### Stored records
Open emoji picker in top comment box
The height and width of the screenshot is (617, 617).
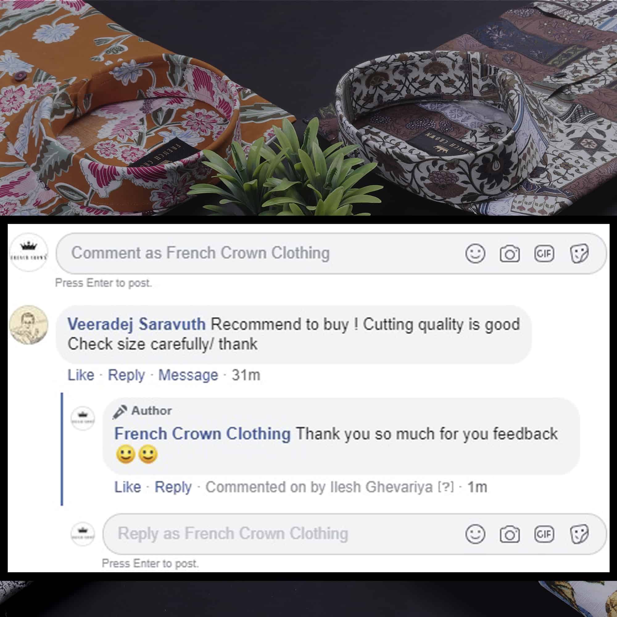[x=475, y=254]
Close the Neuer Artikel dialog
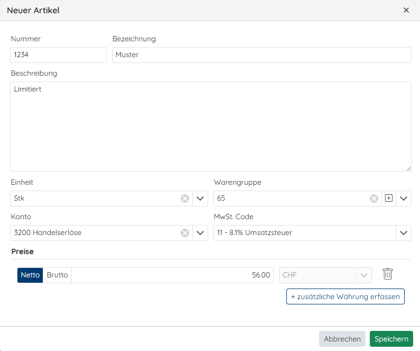This screenshot has width=420, height=351. (x=406, y=10)
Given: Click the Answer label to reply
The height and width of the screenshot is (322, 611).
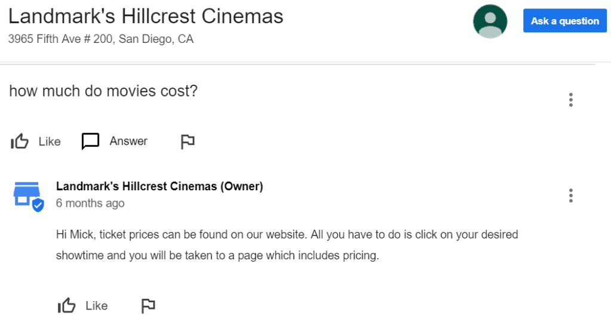Looking at the screenshot, I should 128,141.
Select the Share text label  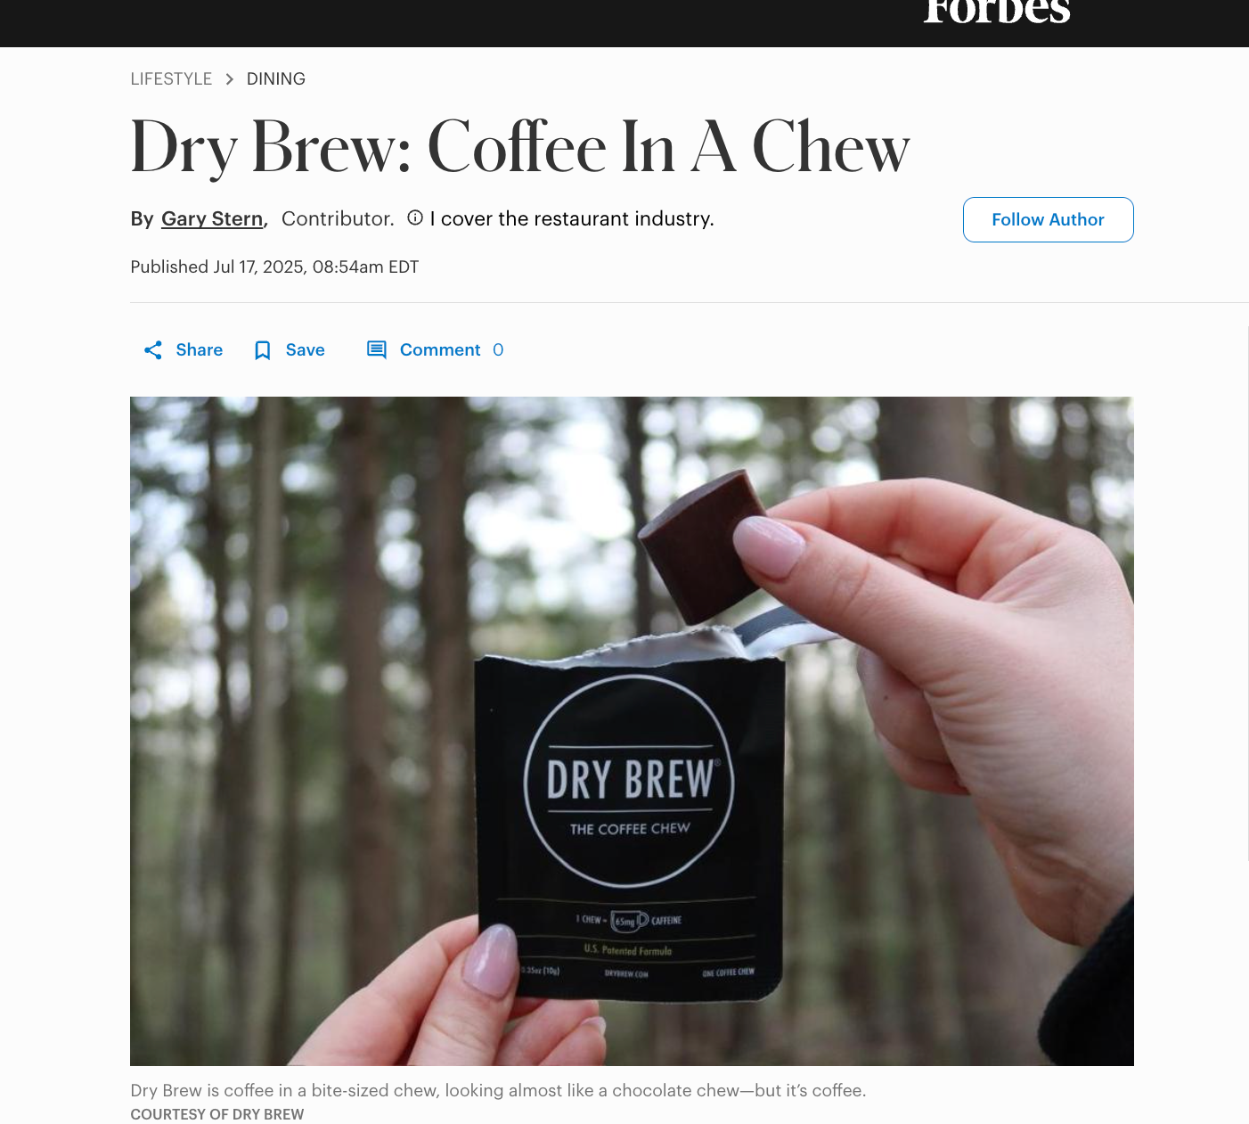click(200, 350)

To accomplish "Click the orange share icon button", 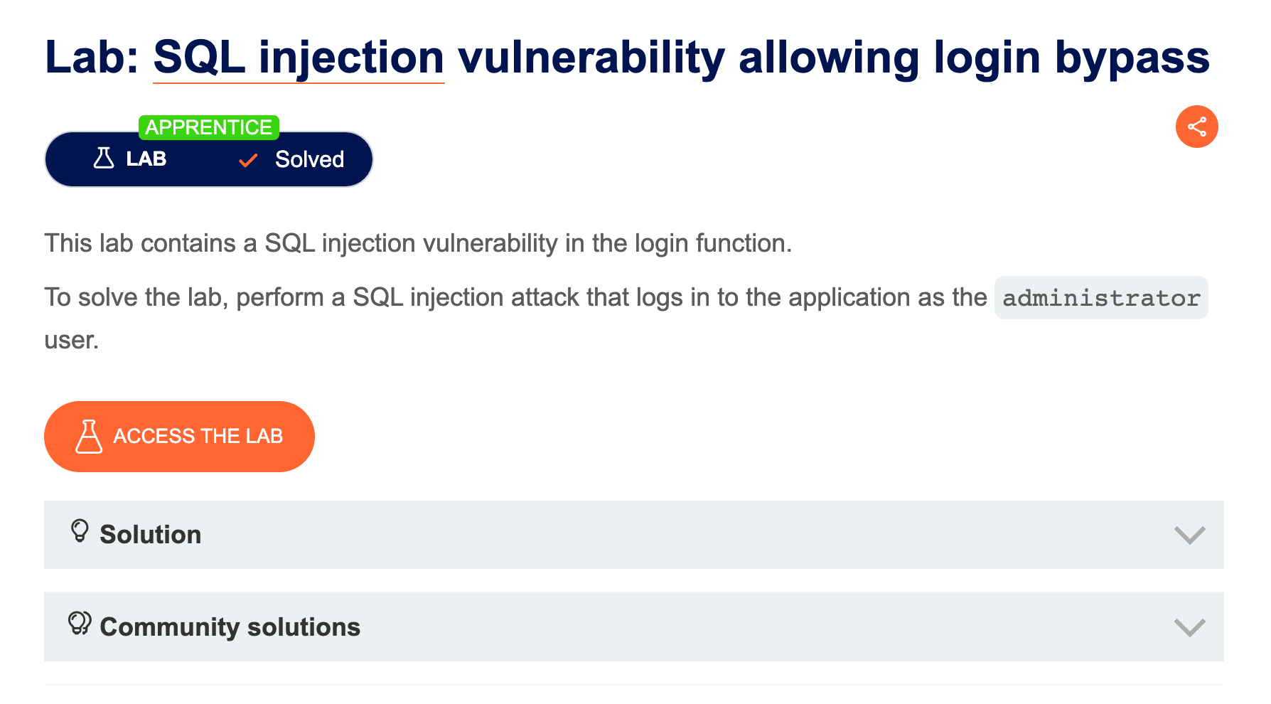I will click(1196, 127).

### Task to carry out
Using the data above, output the line that has "The height and width of the screenshot is (617, 617).", the line that has "Given: Click the Answer label to reply", and whatever lines fall between, each exactly as it stands and without pictures.

### Task result
The height and width of the screenshot is (617, 617).
[x=475, y=254]
Close the Neuer Artikel dialog
This screenshot has width=420, height=351. (x=406, y=10)
Given: Click the Answer label to reply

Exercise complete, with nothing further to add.